Le scandale des paradis fiscaux est en passe de devenir mondial. Au fur et à mesure que les différents journaux publient une partie de la somme gigantesque de documents (plus de deux millions) rassemblés par le Consortium international des journalistes d’investigation (ICIJ), l’ampleur des trous noirs de la finance devient de plus en plus impressionnante. (La quasi-intégralité des articles publiés dans la presse internationale est disponible en anglais sur le site de ICIJ). Pas un pays n’est épargné.

Des noms, de plus en plus de noms émergent. De ceux qui avaient plutôt l’habitude d’apparaître dans les revues sur papier glacé vantant la vie des milliardaires ou de figurer parmi les personnes les plus influentes dans le monde. Du milliardaire Gunter Sachs à Jean-Jacques Augier, ancien trésorier de la campagne de François Hollande, en passant par l’ancien ministre des finances mongol, ou la famille du président d’Azerbaïdjan, la liste semble interminable. On y trouve aussi nombre de personnes riches qui, voulant échapper au fisc, se sont fait voler comme au coin d’un bois par des escrocs leur vantant les mérites des paradis fiscaux, s'évaporant avec l’argent, comme le raconte un des articles du Washington Post. « Plus de 100 000 personnes dans 170 territoires sont concernées », rappelle le Guardian dans la présentation de sa série.
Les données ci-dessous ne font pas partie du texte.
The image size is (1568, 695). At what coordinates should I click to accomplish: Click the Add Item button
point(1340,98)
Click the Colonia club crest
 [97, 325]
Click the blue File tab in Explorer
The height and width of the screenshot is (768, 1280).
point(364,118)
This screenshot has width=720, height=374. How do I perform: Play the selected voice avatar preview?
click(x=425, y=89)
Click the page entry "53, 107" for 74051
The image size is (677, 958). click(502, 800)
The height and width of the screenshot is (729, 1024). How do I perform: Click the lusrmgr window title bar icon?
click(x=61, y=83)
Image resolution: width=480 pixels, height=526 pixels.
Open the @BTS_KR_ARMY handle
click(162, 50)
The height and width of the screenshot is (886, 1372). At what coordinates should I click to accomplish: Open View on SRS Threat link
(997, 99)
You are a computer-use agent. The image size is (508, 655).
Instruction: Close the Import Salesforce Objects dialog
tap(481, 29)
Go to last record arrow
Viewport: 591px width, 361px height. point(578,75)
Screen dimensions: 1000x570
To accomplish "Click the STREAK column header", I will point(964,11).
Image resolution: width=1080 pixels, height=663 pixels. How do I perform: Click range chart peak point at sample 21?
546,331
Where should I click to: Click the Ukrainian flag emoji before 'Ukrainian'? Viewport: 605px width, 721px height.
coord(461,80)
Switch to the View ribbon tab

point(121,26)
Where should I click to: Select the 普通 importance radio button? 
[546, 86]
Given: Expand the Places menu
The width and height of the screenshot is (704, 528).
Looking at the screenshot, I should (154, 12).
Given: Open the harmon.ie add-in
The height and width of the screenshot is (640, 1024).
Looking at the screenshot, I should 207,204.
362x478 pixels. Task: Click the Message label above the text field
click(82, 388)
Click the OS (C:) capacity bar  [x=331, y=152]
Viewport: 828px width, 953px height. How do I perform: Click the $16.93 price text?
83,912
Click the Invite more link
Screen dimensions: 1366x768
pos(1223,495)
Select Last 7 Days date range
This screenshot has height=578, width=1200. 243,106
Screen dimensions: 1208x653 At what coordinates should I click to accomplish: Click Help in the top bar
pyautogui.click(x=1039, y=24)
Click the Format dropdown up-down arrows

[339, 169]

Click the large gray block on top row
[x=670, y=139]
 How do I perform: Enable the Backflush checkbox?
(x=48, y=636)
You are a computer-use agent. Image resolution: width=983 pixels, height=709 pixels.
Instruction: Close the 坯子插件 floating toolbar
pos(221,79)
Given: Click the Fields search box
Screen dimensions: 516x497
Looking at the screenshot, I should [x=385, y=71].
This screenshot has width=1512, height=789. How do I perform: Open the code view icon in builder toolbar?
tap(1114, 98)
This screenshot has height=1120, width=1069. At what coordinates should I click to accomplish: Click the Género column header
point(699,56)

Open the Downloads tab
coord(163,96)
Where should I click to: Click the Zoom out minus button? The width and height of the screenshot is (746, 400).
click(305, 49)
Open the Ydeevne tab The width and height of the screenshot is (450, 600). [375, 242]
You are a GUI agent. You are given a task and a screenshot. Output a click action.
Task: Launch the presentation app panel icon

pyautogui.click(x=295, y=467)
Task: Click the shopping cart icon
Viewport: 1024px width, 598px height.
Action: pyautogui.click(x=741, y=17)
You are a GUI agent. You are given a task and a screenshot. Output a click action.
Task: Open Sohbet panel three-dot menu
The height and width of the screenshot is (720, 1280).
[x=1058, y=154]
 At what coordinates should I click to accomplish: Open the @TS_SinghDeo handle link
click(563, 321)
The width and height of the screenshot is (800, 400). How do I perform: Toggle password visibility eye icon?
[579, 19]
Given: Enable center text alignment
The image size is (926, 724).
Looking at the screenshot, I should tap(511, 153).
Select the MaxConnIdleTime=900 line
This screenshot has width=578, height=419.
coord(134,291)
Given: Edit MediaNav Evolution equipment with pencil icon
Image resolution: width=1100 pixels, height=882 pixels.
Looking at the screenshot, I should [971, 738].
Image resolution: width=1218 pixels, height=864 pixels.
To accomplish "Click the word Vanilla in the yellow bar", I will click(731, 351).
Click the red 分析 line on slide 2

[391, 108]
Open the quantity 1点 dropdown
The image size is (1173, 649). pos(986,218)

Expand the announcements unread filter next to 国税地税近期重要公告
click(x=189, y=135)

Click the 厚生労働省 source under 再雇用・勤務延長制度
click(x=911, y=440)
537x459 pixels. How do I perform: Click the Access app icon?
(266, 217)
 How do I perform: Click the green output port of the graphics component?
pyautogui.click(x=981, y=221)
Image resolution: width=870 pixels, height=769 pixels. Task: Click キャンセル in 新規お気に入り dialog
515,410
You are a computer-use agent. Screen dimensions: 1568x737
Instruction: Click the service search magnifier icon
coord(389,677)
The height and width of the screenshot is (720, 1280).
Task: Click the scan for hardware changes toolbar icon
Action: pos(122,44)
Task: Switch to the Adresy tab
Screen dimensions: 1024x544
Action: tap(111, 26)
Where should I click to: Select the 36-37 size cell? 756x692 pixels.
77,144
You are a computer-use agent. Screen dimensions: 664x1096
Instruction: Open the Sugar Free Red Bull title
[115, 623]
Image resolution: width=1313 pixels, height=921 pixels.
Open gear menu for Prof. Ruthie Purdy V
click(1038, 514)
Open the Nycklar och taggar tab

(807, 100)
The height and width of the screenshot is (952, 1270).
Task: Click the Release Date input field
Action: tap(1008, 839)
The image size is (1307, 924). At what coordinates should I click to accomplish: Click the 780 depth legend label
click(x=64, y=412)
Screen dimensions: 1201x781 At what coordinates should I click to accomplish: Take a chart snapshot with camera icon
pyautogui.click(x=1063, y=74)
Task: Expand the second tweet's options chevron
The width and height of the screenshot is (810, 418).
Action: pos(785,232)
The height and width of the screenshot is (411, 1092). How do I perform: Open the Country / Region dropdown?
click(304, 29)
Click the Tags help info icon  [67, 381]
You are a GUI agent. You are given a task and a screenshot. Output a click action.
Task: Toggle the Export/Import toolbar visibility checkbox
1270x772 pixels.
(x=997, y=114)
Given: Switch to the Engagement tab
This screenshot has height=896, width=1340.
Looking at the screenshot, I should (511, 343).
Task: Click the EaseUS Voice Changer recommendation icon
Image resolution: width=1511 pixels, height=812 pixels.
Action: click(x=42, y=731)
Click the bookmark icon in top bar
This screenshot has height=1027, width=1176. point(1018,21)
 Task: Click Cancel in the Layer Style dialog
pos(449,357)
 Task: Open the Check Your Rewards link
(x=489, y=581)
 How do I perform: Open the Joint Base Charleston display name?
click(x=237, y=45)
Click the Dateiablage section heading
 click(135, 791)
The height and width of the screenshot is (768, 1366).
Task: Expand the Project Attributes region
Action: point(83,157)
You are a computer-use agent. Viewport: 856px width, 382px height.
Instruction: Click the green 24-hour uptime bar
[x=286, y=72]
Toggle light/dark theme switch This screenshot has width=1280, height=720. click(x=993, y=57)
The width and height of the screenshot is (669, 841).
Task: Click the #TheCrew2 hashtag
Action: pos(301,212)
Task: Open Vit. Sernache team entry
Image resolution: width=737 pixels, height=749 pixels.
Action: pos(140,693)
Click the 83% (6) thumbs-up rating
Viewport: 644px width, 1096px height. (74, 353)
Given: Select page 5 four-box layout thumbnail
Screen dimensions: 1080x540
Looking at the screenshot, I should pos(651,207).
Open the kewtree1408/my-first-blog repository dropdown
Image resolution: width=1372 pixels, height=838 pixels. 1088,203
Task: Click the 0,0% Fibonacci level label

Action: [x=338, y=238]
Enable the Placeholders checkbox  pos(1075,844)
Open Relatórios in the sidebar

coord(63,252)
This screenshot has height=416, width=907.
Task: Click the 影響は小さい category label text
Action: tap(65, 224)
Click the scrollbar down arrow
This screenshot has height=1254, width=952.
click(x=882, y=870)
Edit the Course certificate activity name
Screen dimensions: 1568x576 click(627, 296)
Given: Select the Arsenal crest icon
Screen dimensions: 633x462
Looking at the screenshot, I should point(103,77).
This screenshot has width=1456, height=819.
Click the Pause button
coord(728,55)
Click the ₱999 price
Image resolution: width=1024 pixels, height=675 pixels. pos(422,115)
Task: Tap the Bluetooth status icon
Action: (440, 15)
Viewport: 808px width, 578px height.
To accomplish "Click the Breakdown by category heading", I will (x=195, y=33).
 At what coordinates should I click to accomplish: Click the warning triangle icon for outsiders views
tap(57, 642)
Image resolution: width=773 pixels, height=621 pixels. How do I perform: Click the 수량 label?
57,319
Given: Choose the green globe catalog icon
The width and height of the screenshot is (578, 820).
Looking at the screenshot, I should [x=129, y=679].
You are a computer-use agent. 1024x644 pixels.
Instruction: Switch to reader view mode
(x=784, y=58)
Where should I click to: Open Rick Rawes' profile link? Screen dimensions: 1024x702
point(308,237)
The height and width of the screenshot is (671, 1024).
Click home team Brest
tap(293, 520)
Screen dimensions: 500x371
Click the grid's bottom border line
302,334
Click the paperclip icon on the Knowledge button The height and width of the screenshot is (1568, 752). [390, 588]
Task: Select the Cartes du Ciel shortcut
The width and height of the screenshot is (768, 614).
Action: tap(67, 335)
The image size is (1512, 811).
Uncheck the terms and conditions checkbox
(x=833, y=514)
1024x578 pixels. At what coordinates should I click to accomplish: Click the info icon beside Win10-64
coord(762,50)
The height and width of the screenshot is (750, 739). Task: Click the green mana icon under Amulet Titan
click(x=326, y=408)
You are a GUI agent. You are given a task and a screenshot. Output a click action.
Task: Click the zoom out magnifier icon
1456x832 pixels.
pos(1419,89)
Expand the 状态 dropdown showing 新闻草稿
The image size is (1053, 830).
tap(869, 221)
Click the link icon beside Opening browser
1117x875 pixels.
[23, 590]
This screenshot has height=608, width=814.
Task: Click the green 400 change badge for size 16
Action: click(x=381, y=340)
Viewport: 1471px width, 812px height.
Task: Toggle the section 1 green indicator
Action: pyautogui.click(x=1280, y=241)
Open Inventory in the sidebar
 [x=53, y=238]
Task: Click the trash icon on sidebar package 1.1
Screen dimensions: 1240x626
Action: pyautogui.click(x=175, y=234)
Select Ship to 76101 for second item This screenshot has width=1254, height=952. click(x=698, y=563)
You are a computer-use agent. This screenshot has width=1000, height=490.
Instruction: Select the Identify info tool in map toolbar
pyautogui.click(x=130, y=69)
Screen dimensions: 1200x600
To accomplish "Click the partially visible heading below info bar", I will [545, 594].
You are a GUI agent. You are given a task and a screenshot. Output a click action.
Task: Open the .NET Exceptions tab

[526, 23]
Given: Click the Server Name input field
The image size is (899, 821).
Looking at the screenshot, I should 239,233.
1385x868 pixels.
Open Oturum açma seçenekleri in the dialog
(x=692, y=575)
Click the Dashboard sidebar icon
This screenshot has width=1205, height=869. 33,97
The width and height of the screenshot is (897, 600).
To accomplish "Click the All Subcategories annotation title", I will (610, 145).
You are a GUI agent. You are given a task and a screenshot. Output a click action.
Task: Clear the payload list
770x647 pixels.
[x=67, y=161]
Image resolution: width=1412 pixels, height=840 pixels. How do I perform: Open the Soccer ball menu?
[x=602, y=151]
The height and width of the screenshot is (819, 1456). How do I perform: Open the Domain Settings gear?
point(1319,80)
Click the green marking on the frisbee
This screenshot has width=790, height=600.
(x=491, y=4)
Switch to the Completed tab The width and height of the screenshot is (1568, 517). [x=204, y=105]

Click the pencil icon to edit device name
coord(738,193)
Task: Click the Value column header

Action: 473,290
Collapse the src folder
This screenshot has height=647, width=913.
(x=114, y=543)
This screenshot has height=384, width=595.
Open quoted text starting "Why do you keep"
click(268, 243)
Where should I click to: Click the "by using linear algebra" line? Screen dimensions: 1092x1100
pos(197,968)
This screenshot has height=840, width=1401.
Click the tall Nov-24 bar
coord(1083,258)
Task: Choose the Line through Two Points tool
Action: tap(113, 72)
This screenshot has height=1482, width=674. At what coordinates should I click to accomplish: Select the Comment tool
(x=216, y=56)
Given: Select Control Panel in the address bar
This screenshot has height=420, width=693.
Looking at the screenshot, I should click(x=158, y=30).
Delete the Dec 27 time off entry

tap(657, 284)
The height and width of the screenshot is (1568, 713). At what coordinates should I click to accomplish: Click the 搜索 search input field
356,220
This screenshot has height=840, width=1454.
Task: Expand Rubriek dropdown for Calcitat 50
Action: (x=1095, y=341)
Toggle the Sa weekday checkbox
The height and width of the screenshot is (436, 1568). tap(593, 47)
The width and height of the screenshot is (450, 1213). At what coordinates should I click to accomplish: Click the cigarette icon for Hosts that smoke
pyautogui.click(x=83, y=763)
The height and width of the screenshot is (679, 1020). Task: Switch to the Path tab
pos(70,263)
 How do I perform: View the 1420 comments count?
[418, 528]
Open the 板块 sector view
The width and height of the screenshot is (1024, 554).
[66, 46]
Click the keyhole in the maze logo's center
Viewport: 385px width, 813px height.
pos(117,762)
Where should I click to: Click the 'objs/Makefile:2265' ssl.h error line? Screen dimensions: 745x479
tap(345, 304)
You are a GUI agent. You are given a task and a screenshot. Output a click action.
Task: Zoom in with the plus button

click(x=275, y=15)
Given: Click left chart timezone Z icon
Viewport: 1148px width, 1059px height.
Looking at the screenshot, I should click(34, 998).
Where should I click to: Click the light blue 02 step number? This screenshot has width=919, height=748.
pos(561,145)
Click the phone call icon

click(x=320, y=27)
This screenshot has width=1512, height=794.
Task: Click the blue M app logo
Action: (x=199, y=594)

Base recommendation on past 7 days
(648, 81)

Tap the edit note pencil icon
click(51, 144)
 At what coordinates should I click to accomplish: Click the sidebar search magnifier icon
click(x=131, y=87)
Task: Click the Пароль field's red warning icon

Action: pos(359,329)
Mais cela n’est qu’un tout petit aspect du problème. Les entreprises, les sociétés financières, les hedge funds et les fonds d’investissement sont les grands utilisateurs des paradis fiscaux. Ils connaissent sur le bout des doigts les méthodes pour échapper à l’impôt, faire circuler l’argent de structure offshore en structure offshore pour le mettre à l’abri des regards. L’opacité et le secret permettent toutes les pratiques inavouables, les détournements, les corruptions qu’officiellement, ils se sont engagés, charte déontologique à l’appui, à bannir.

Le plus grand mérite des révélations de l’ICIJ est de mettre en lumière le rôle des intermédiaires. Banques, avocats, notaires, conseillers fiscaux, auditeurs, experts-comptables, c’est une véritable industrie qui travaille au service des trous noirs de la finance. Tous ces professionnels ont pignon sur rue, entendent afficher une parfaite honorabilité. Mais dans les arrière-cours, ils emploient des escouades de salariés dont la mission est de tricher, truquer, blanchir l’argent sale, inventer les montages les plus sophistiqués pour faire évader l’argent, tout en semblant afficher la plus stricte légalité.

Le Monde a révélé le rôle obscur de certaines filiales de BNP Paribas et du Crédit agricole dans les îles Vierges britanniques et dans les îles Cook, servant de havres pour les entreprises fraudeuses. Sur son site internet, la branche de gestion de fortune de BNP Paribas n’hésite pas à vanter son savoir-faire dans l’instauration de trusts ou de fondations dans les paradis fiscaux. C’est dire le sentiment d’impunité qui règne dans le monde bancaire sur le sujet.

 

Une industrie autour des paradis fiscaux

Le Süddeutsche Zeitung et la chaîne NDR ont mis au jour auprès du public allemand les pratiques de la Deutsche Bank, déjà au cœur de nombreux scandales. Sa filiale à Singapour a aidé à créer et à gérer quelque 309 sociétés offshore ou trusts aux îles Vierges britanniques pour le compte de ses clients, selon les documents révélés. La banque, elle aussi, met en avant ses mérites sur son site internet dans la gestion des grandes fortunes mises à l’abri dans les paradis fiscaux.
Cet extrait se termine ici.